This is true, but can be turned to advantage
Pronunciation can be in the background of every activity, and foregrounded as it emerges in the course of any activity. To do this you need an immediate and ready to hand approach to dealing with whatever pronunciation issues come up, rather than having to make a note of a problem and then come back to it later when you have prepared something. The problem with doing it later is that the teachable moment has passed, the context is no longer live, the connection is lost, and to revive it requires new energy.
Work on it now or later?
There is more value (I think, and you may disagree) in doing it on the spot when it occurs, when the need is apparent, as there is more energy in it and it is part of an ongoing process, the need is directly at hand, and by doing it immediately you constantly confirm that if they can’t say it intelligibly there is little point in knowing it. In other words you gradually establish in your class culture the idea that an acceptable pron is an integral part of knowing a bit of language, not an extra bit of knowing.

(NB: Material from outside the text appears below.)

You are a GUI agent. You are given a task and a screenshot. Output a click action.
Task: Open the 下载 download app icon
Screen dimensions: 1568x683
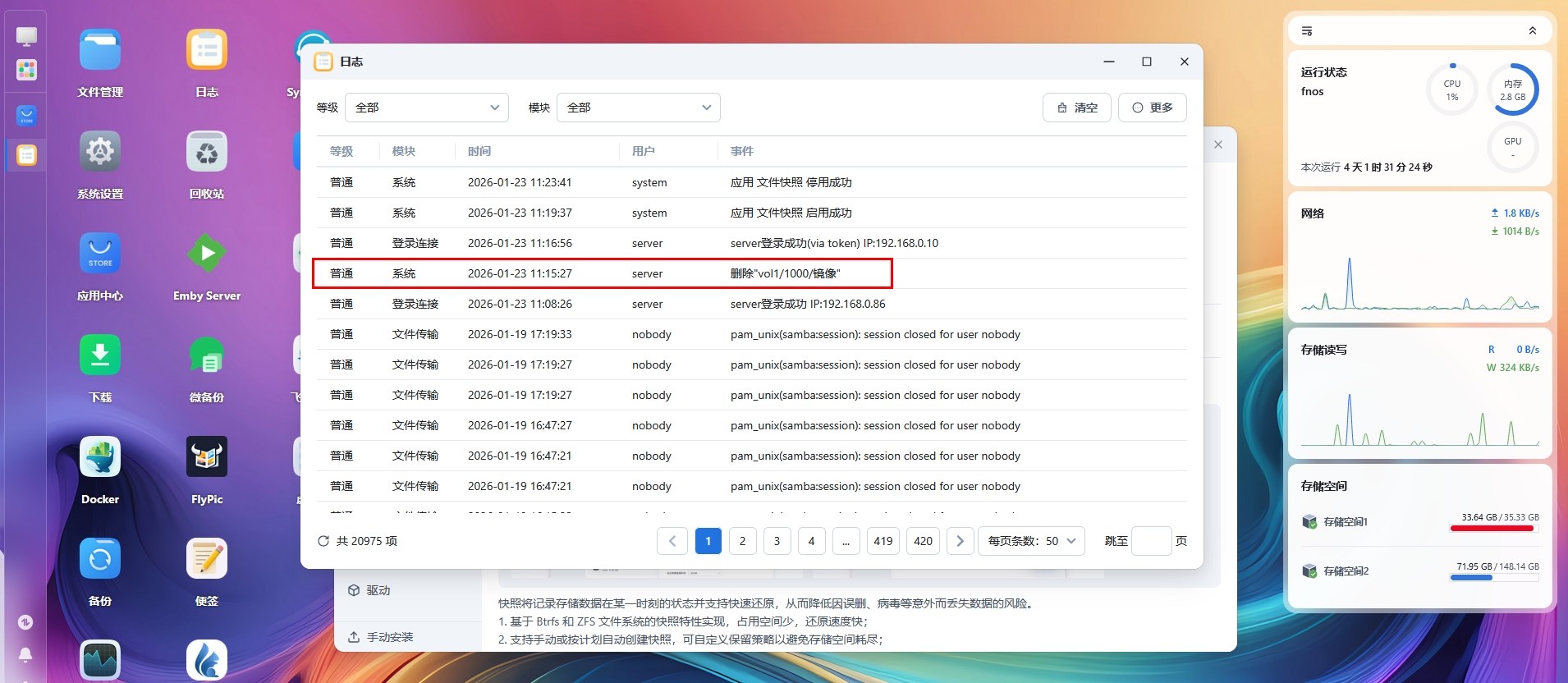tap(100, 355)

It is not a bonus, it is part of the core. If you can’t say it intelligibly then you don’t know it. Of course you can’t deal with everything, or even very much, on the spot. But we do need a focus of the moment and a way of not letting it all slip through our fingers
A vocab lesson
Saying a word and getting its stressed syllable, and more importantly its unstressed syllables, is key to saying and knowing the word. You don’t know a word if you can’t say it comprehensibly, and probably you can discern a word less reliably with your ear if you can’t actually say it. Ear and mouth educate each other. When practising vocab the teacher should keep gently demanding the best pron that the St can do at the moment. So that during the memory processing and the formation of the synapses the St does not default to their habitual L1 phonetic set. Pron is part of the identity of a word, in fact pron is the physical reality of the word and contributes vitally to hooking it into the memory.
Prime the memory for pronunciation
It doesn’t matter that the pron is not at first perfect, what matters is that at the time of learning something about pron is included in the memory synapse, the memory is somehow primed for pron, so if the memory synapse could speak it might say “…Ah yes, there is a pronunciation to be noted here, I haven’t got it yet, more work to follow…but anyway I’ve got the spelling and meaning and some collocations…and await more on the pron to glue it all together…” This is better than forming the memory firmly around the wrong pronunciation. It’s harder to retro-fit a new pron once the wrong one has been stored.
Work from a (graded) reader
When anyone is reading, and certainly when reading in a second language, it is likely that there is a subvocalized inner voice speaking in the learner’s inner ear, and this voice has a pronunciation. Try this for yourself. This means that even silent reading includes real time rehearsal of pronunciation. A pronunciation of some sort is being rehearsed yet no extra time is required to do it. And the question is, which pron is being rehearsed? Is it the pron of L2, as far as possible,? Or is it L1 pron that is being applied to L2 words? If the teacher does nothing about it then the St may quite naturally default to her L1 pron, There is scope for working on pron in the inner voice and the inner ear. I use this a lot and it has some great advantages too.
In a similar manner writing entails the selecting of words in the head, trying them out in the inner voice, changing them until satisfied, and then writing them down. All of this, including the writing itself is accompanied by an inner voice, which has a pronunciation. Try this for yourself. Once you see this in yourself you can exploit it with your learners.
It’s interesting to reflect that there is no such thing as reading and writing without inner speaking and inner listening, and therefore inner pronunciation. Is that true?